§ WHAT IS NEEDED:
Please return every line of the listing below that contains the word "dimensions", copying each line in full. Case counts.

§ EXTRACTED DATA:
******************************

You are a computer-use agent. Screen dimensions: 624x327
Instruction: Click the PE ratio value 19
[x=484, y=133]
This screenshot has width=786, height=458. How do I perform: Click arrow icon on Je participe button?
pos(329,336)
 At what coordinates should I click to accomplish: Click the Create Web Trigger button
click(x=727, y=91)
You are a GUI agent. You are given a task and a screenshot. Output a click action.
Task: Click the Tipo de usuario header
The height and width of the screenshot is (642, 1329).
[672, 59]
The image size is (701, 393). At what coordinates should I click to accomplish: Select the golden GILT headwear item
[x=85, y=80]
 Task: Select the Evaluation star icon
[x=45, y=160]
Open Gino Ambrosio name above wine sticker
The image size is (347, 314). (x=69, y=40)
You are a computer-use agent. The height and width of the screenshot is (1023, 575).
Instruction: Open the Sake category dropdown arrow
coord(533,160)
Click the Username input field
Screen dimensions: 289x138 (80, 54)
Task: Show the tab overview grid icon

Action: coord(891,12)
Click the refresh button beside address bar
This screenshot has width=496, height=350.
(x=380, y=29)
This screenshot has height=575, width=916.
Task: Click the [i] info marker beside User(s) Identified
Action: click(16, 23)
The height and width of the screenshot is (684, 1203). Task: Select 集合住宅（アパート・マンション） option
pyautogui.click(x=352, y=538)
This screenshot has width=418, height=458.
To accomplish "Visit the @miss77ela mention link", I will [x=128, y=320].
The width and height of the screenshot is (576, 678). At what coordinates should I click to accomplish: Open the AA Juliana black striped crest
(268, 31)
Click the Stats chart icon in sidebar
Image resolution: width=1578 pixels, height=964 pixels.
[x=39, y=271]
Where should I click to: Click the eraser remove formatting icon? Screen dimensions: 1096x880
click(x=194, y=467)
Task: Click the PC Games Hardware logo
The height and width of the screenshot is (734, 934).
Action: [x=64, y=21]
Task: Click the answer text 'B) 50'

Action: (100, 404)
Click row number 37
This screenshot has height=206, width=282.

******************************

§ SOLUTION TO THIS EXERCISE:
You are a computer-use agent. Screen dimensions: 624x327
Screen dimensions: 289x138 (80, 54)
Where should I click to: Click the eraser remove formatting icon? Screen dimensions: 1096x880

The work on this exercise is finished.